三浦様 この状況下で、お客様は何を基準に工務店を選ぶのでしょうか?実際にとったアンケートを元にお話をしていきます。30代の方々の結果を見ると一位はやはり値段なんですけど、二位は耐震なんですね。これは先日の能登半島地震が起きる前にとったアンケートなのですが、以前からずっと若い方々は耐震に関心を寄せていて、耐震性の高い家づくりをしているかどうかが決め手になっています。今Youtubeで地震シミュレーションの動画なども上がっていますし、それらを見ることでお客様も知識を得ています。だからこの先、良い性能の家を造ることはとても大事で、アイジーさんの家づくりに対する様々な取り組みもここに繋がってくるんですね。

性能基準がいわゆる足切り点になって、耐震等級3でないと選ばれないという時代になってきました。選ばれるための基準を満たしつつ、各社の理念に基づいてプラスαの取り組みをおこなったり、社会貢献していくことで差別化を図っていく必要があります。

三浦様 着工棟数が減り、職人さんの仕事が減るとは言いつつも職人不足であることは間違いないんですね。職人さんの数自体が減っているその背景には、若い職人さんの離職が多く定着しないことや、一時期増えた海外からの技能実習生さんたちも円安の影響で他国に働きに出てしまうことが影響しています。更には「建設業2024年問題」と言われている通り、残業規制に伴い働き方の見直しが必要になる中で、人手に頼らない機械化や効率化が加速していくかもしれません。これからは手仕事を大事にする家づくりと、手仕事をなるべく排除した家づくりに二分化していくだろうなと思います。人手に頼らない家づくりに走ることも悪くないですが、真面目にやっている技能の高い方に仕事が集まるという風土に落ち着くんじゃないかと考えています。つまり最後は人が全てなんですね。良い社員が、良い職人が定着してくれるかどうかで業績が変わってきます。

仕事がうまくいく方法

三浦様 最後に、僕なりの「仕事がうまくいく方法」を考えてきたので皆様に共有をさせていただきます。まず一つ目は「凡事徹底」です。当たり前ですけど、凡事徹底が一番難しいと思っています。お施主様へのアンケートで「住宅会社のどこに不満を感じましたか?」という質問をしたら、施工が雑だったりミスが多いという回答をされた方が全体の3割もいらっしゃるんです。

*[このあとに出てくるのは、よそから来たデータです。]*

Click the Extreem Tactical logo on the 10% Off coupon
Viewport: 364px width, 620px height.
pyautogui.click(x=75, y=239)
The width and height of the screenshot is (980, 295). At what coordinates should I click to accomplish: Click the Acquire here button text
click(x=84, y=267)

打ち合わせの内容が監督や職人に伝わっていない、連絡や質問に対してのレスポンスが遅いなどのクレームもありますが、これらは全て凡事徹底で解消できることだと思うんです。凡事徹底されていればお客様の満足度も上がり、評判も広がり、次の仕事に繋がっていきます。凡事徹底を、工務店だけでなく職人さんまで行き渡らせることが出来るかどうかが重要です。取引業者や協力業者の集まりの会に行くと、その雰囲気や関係性が一目で分かります。金でつながっているだけの関係と、協力し合っている関係とでは雰囲気は大きく異なります。お互いに協力し、良い家を建て、お客様のために最善を尽くすことで、共に発展していく可能性があります。取引関係ではなく、このような『協力関係』を築くことが大切だと感じます。その上で「関係性の質」に着眼してみて欲しいです。工務店と職人が対話をする、職人同士で対話をする。そういった機会を増やすことで、もっとお客様のために出来ることがあるんじゃないかと話し合えたり、取引の境目の部分を協力し合えたりします。この協力業者会というのはそのためにあると思うので、こういう場を積極的に活用して頂きたいなと思いました。

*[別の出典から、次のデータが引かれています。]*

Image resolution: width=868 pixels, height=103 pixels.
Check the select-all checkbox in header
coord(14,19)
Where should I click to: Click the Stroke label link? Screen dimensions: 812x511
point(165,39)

あとは「希少価値」の高い人材になることです。自分にしか出来ない仕事があると、求められる人材になります。普通の人がしない思考や発想・行動で貢献をしたり、特殊な知識や能力を持っている高いレベルのスキルを磨いたりも、そうですね。そのために努力し続けられるマインドがあることもセットかなと思います。

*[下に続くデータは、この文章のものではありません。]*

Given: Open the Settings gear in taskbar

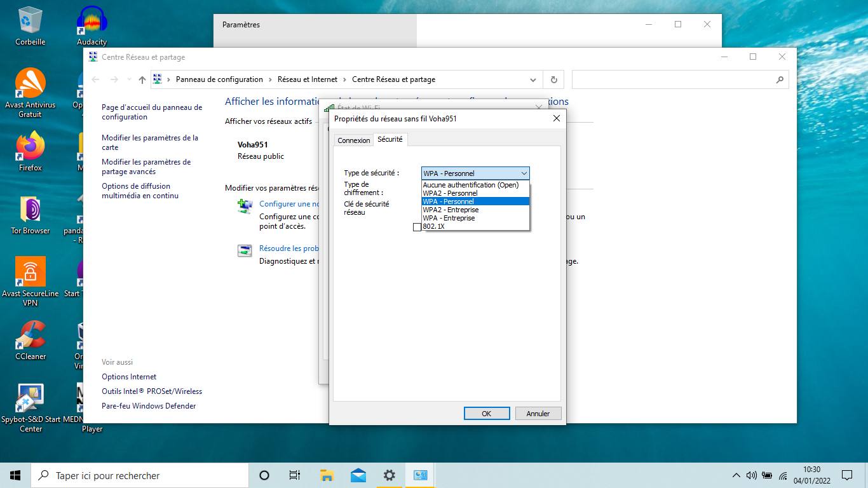Looking at the screenshot, I should click(389, 475).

建築業界では、売上に対して原材料費を引いて残った金額を「粗利」と言いますが、他の業界では「付加価値」と言ったりします。みんなが頑張って良い仕事をして、仕事に対しての価値を高められれば粗利が増えるという風に考えられます。ここにいるみんなで価値の高い、良い仕事をすれば、職人さんにも利益還元できますし、お客さんの満足度も高まります。これからの住宅業界で、三方良し(お客様・工務店・取引業者みんなが良し)の実現を目指して、家づくりという素晴らしい仕事を全うしていただければなと思います。

最後に、立田常務より閉会の挨拶をおこなった。

立田常務 貴重なお話をありがとうございました。『三方良し』という話にもありました通り、アイジーワークスを通して皆さんの仕事やお客様にとってプラスになる状態を作りたいと考え取り組んできましたが、こういう学びの多い機会を設けることができて本当に良かったと感じています。

2008年頃に三浦さんのお話を聞く機会がありまして、その時に聞いた「陳列主義ではなく推薦主義」というお話に大変感銘を受けたのを覚えています。世の中にある商品を並べてお客様に選んでもらうのではなく、自社が選んだ良いものだけに絞って提供するという考えですね。それ以降社内でも推薦主義という考え方を共有するようになりました。また、本日は様々な話題がありましたが、三浦さん御本人が実態調査やデータ収集に励んでおり、将来に向けた予測をしている姿勢に感銘を受けました。未来のことを見据えた上で、自分を客観視してどういう風に生き残っていくのかを、ここにいる社員・アイジーワークスの皆さんにもぜひ考えていただきたいと思います。
この機会は、新たな発展のチャンスであり、皆さんが成長していく機会です。我々の会社もそうありたいと思いますので、教訓を活かして頑張っていきましょう。今日みなさんとお会いしながら同じ話を共有できたことは、非常に意義深いものでした。本当にありがとうございました。

この記事のまとめ

漠然と募る住宅業界への不安に対して、その実態をどう受け入れ、自分たちの働き方に変えていけば良いのかを学べる貴重な機会であった。日々アイジーワークスの取り組みの中でも「凡事徹底」に繋がる改善改革が行われているが、これらの活動が自分たちの仕事にどう影響するのかを深く理解できたことで、よりその重要性を感じられた。講演会の後、浜松豊橋エリアと名古屋エリア間でより深い情報共有をしたいというお声をいただき、互いの議事録を閲覧できるようにしたり、現場見学をするなどの計画も立てている。アイジーワークスが一体となり、取引関係ではなく「協力関係」としてこれからも付加価値の高い仕事を生み出していきたい。